Podríamos decir sin ningún titubeo que en Guatemala el intento revolucionario fracasó. Hoy existe aún más desigualdad, aún más violencia, aún más injusticia y corrupción, aún más pobreza extrema y analfabetismo y desnutrición infantil. Pero si uno se acerca un poco a la historia reciente del país, nada de esto sorprende. Guatemala es, como alguna vez escribió mi abuelo, un país surrealista.
Aparece la relación con ese abuelo, un señor de carácter; hay recuerdos de infancia, pero también visitas a bibliotecas en busca de documentación, ¿cómo se mezclan materiales tan diversos y de manera tan natural?
El escenario donde suceden mis historias se va armado siempre así, con recuerdos de infancia como telón de fondo, con documentos y detalles históricos como mobiliario y accesorios. Pero el drama que se desarrolla en el escenario es ficción. Y para que esa ficción funcione el escenario debe ser verosímil, palpable, muy visual. El lector debe sentirse subido ahí en las tablas, mirando a los personajes, oliendo los aromas.
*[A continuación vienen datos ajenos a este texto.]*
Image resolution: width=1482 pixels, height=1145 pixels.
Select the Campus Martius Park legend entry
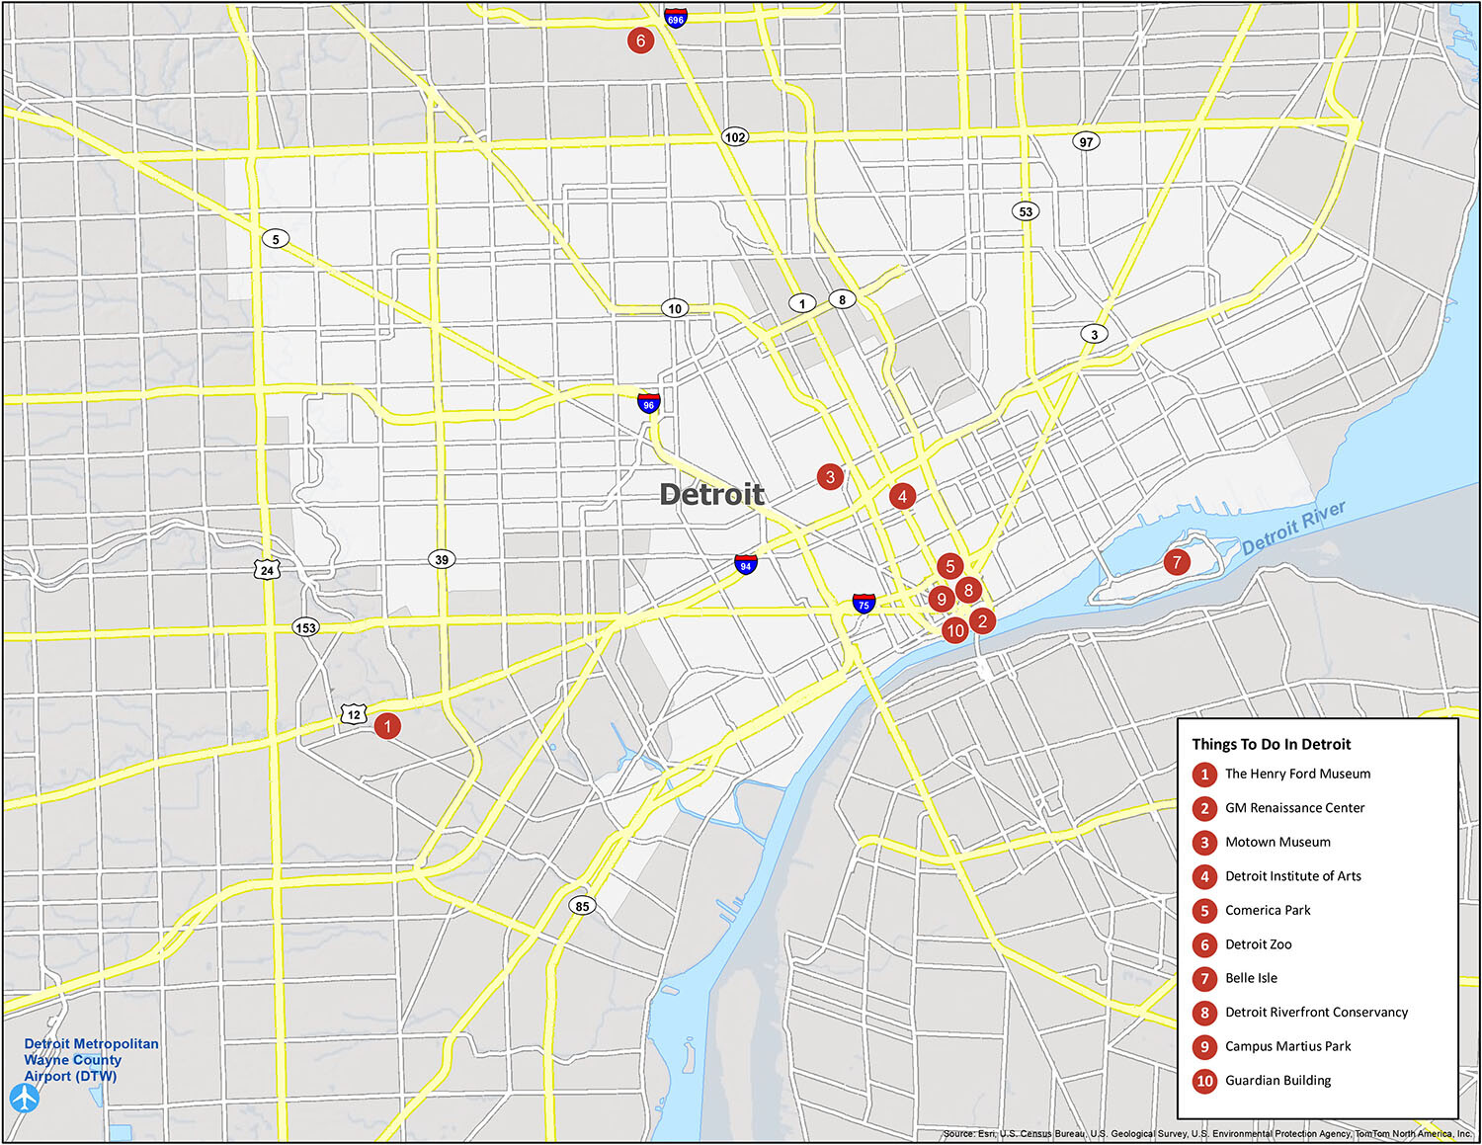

Canción se abre –y se cierra– en un congreso en Tokio dedicado a escritores libaneses. Cuando le invitan, el narrador descubre que esa es otra de sus identidades, la de libanés…
Mi abuelo libanés no era libanés. Es decir, cuando él salió de Beirut, en 1917, Beirut formaba parte del territorio sirio. Mi abuelo, legalmente, era sirio, pero siempre se llamó a sí mismo libanés. Y cuando de pronto me invitan a Tokio como un escritor libanés, primero pienso que es un error o una broma, pero luego empiezo a preguntarme qué significa ser libanés, algo que para mi abuelo ni siquiera estaba relacionado con un país. Nuestra identidad no es más que una colección de máscaras.
El congreso de Tokio y el discurso de inauguración en la Feria del Libro de Guatemala le permiten hacer un retrato, casi una foto, de en qué consiste el mundo literario. Pensaba en los libros más recientes de Rachel Cusk, donde también se asoma a la vida cotidiana del escritor.
Es que no es lo mismo escribir que ser escritor. Escribir es un oficio solitario, íntimo. Mientras que ser escritor es un oficio público y hasta histriónico, en el cual uno viaja a congresos y se viste de escritor y cuenta pequeñas historias con una voz entre graciosa y tierna. Pero en mis páginas, como quizás también en las de Rachel Cusk, escribir y ser escritor se mezclan. Mi narrador, ese otro Eduardo Halfon, no puede evitar escribir sobre su pose de escritor.
Esta novela forma parte de la exploración sobre su pasado, sus orígenes y su identidad, y en ese sentido se inscribe en un proyecto mayor, el que conforman sus novelas, una especie de libro por entregas…
Sí, es una especie de proyecto literario en marcha, pero uno que se ha ido formando muy espontáneamente ante mí, sin que yo lo supiera y sin ninguna planificación previa. Inició en 2008, con la publicación de El boxeador polaco: seis cuentos, escritos todos de una manera independiente pero narrados por un mismo personaje, un tal Eduardo Halfon. No soy yo, aunque se me parece. Fuma (yo no fumo). Viaja mucho. Es intrépido. Tiene su propio temperamento. Tiene su propia voz, en la cual nos cuenta seis episodios de su vida. Seis cuentos, y listo. Pero de pronto, en 2010, uno de esos cuentos empieza a crecer y se convierte en una novela corta titulada La pirueta. En 2013, otro de los cuentos originales se vuelve un capítulo de Monasterio. Le sigue Signor Hoffman en 2015, y Duelo en 2017, y este año Canción, todos narrados por ese mismo personaje. A veces él continua una historia anterior, otras veces revisita algún personaje. Pero siempre me sorprende. Entonces, sin yo planificarlo, y sin saber que esto iba a pasar, aquella primera edición de El boxeador polaco ha ido funcionando como una especie de libro gestor, o como libro madre, o como un sol, si se quiere, para todos los libros siguientes que circulan alrededor de él y que forman parte de un proyecto o quizás de un solo libro, escrito por entregas. Nunca sé cómo seguirá. Ni tampoco cuándo termina. Quizás sólo lo sabe ese otro Eduardo Halfon.